Predictors Can Help Doctors Ensure Patients Have More Time Spent at Home
Patients with blood cancers typically value time spent at home in their end-of-life care, however, health care systemts do not always prioritize this in their own quality measures.
BY Kristie L. Kahl
PUBLISHED December 15, 2017
Patients with hematologic malignancies spend fewer days at home compared with those with other cancers. However, researchers at Sunnybrook Health Sciences Centre in Toronto found predictors that may help patients with poor prognoses to spend more time at home and to ultimately improve their end-of-life care.
To improve the quality of end-of-life care, health care systems typically prioritize for patients to receive aggressive interventions such as chemotherapy, for patients to be admitted to intensive care units, the emergency room or hospital in general. However, when patients were asked what matters most, their priority was quite different.
“Measures typically reflect more what health systems prioritize and not what patients value most. So, if you ask questions to patients about what they value most at the end of life, almost invariably the answer is to spend as much time at home as possible,” Matthew Cheung, M.D., M.S., FRCP, associate scientist at Sunnybrook Health Sciences Centre, said in an interview with CURE.
Cheung and colleagues aimed to determine the number of days spent at home in the last six months of life – defined as 180 days minus the number of days in an acute care facility, an inpatient rehabilitation facility, skilled nursing facility or chronic care facility – in patients with hematologic malignancies. They also evaluated predictors of this time spent at home in end-of-life timeframe and the relationship between time at home and these aggressive measures prioritized by health care systems. Results were presented at the American Society of Hematology Annual Meeting and Exposition.
The researchers identified 6,792 adult patients who died of a hematologic malignancy from Jan. 2005 to Dec. 2013 within the Ontario Cancer Registry to determine patient variables and system level variable, such as palliative care consultation, that predicted for the number of days at home and identified trends over time.
Patients were on average 72 years of age at the time of cancer death, more than half were men (58 percent), and the majority were urban-based residents (85.4 percent). Patients were classified as having acute leukemias (16.1 percent), aggressive-histology lymphomas (27.9 percent), indolent lymphomas (28 percent), or “other” (28 percent). Most patients had a moderate- to high-risk for comorbidities, and 27 percent had received palliative care consultation prior to the last six months of life.
In the last six months of life, patients spent about 156 days at home, with 81 percent who spent more than 120 days at home. Increased age, male gender, an extended time period from diagnosis until death, and those who received palliative care consultation prior to the six months before end of life were predictors of spending more than 120 days at home.
Chueng commended the added benefit patients appeared to receive from palliative care consultations. “It hopefully reflects that at least those discussions might actually help with better preparedness for patients to spend more time at home.”
In contrast, women, those with higher educations, patients with more comorbidities and those who required transfusions were less likely to spend more time at home.
Cheung highlighted these predictors are important for physicians to understand in order to help those patients who want to spend more time at home at end of life. “We want to help a patient spend more time at home, and that might be someone that we involve palliative care earlier on or have earlier discussions about how we can help with their comorbidities to help them spend time at home.”
First and foremost, the patient must value days at home as an outcome in order for physicians to have discussions around end-of-life care. However, support systems also have an effect on these outcomes.
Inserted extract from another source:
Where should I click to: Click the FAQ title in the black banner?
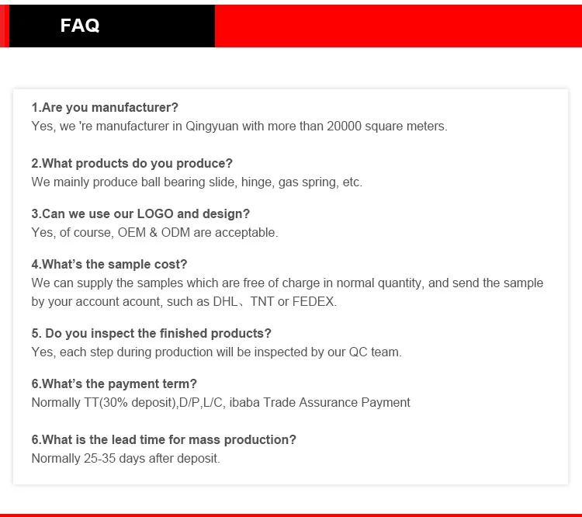pyautogui.click(x=80, y=26)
“Really at the end of the day it is not just an individual’s wish and circumstances, it is really kind of this whole circumstance of this network of people around the patient and whether that is adequate to support the patient at home,” Cheung said. “It really is important to involve the caregiver or sometimes multiple caregivers – both family, friends, and even paid caregivers – and whether that is an adequate support for the patients if they wish to be at home.”